Instruções da tarefa -
Transforme em tabela Markdown o trecho dos itens que começa na linha que contém "You are a computer-use agent. 772x434 pixels." e termina no fim dos itens, incluindo as duas pontas. Use as colunas Número e Linha, omita as linhas em branco e deixe as imagens fora da resposta.

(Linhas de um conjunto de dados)
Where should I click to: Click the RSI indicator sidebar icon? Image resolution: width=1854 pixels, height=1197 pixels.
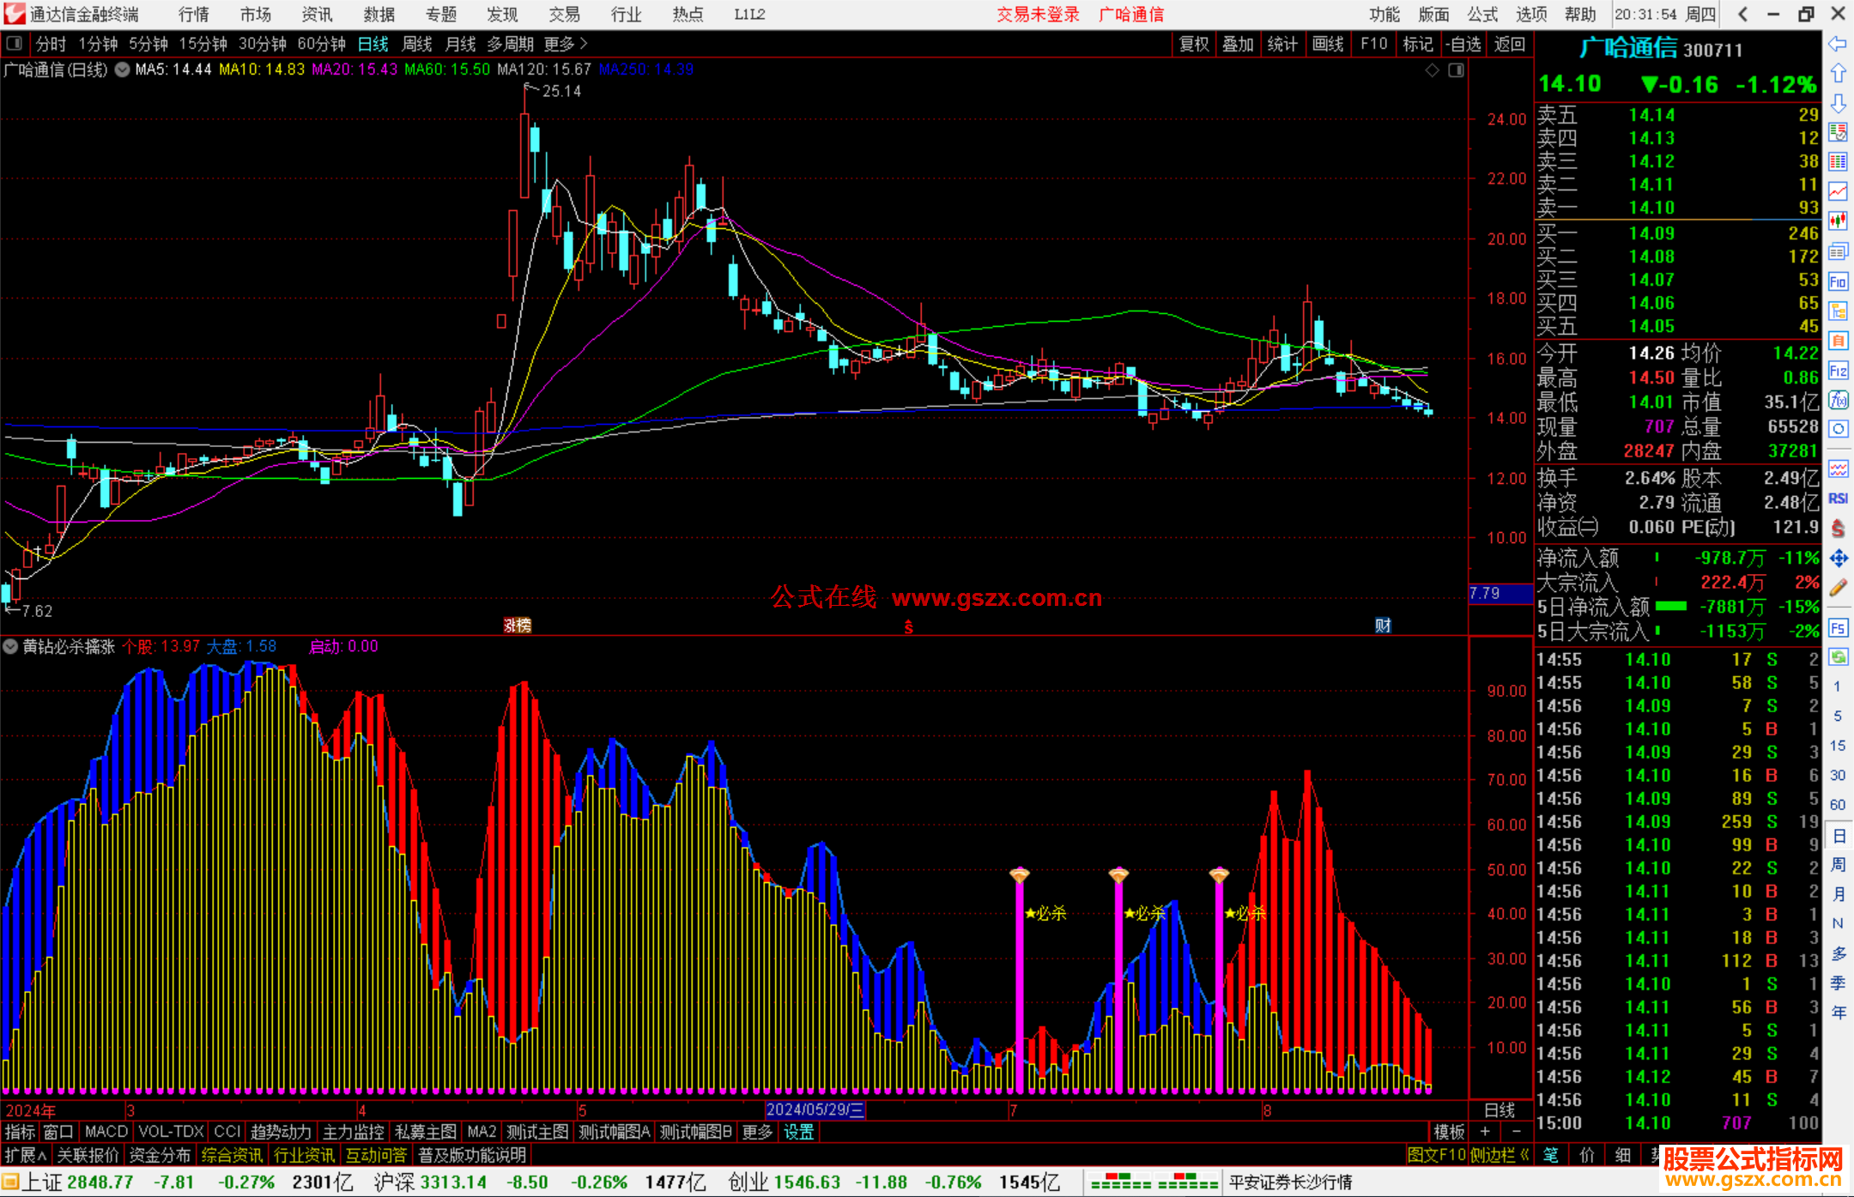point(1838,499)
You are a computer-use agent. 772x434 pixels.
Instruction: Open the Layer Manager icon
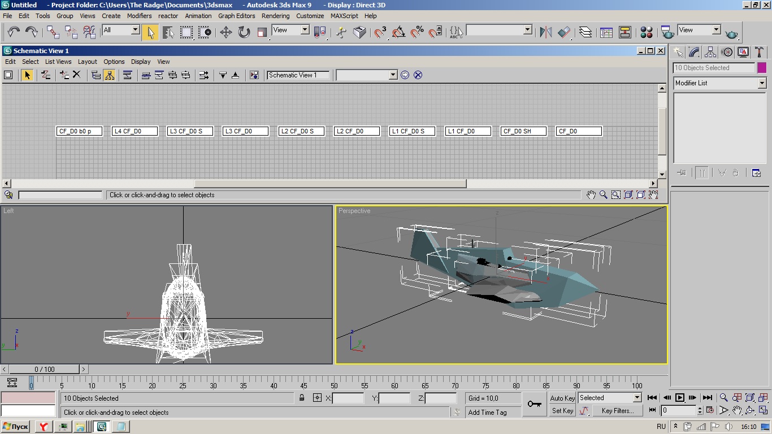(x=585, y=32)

Solução do exercício -
| Número | Linha |
|---|---|
| 1 | You are a computer-use agent. 772x434 pixels. |
| 2 | Instruction: Open the Layer Manager icon |
| 3 | (x=585, y=32) |